▶ **Records for this exercise**:

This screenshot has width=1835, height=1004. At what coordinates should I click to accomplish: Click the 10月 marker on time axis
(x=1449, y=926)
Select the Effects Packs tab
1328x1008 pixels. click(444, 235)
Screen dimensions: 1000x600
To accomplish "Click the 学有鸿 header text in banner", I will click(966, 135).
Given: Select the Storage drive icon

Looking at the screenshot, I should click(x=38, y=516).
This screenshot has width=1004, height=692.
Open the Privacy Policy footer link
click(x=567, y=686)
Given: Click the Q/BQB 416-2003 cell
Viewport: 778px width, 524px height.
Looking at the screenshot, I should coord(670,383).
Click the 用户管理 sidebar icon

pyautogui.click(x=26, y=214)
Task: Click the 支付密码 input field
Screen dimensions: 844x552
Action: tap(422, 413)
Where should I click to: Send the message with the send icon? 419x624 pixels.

▶ **What is required**:
Lay out the stretch of data from the line containing "Given: Click the Q/BQB 416-2003 cell" through the end as a JSON list of strings, one string per line, omitting blank lines.

▶ **Result for this exercise**:
[
  "Given: Click the Q/BQB 416-2003 cell",
  "Viewport: 778px width, 524px height.",
  "Looking at the screenshot, I should coord(670,383).",
  "Click the 用户管理 sidebar icon",
  "pyautogui.click(x=26, y=214)",
  "Task: Click the 支付密码 input field",
  "Screen dimensions: 844x552",
  "Action: tap(422, 413)",
  "Where should I click to: Send the message with the send icon? 419x624 pixels."
]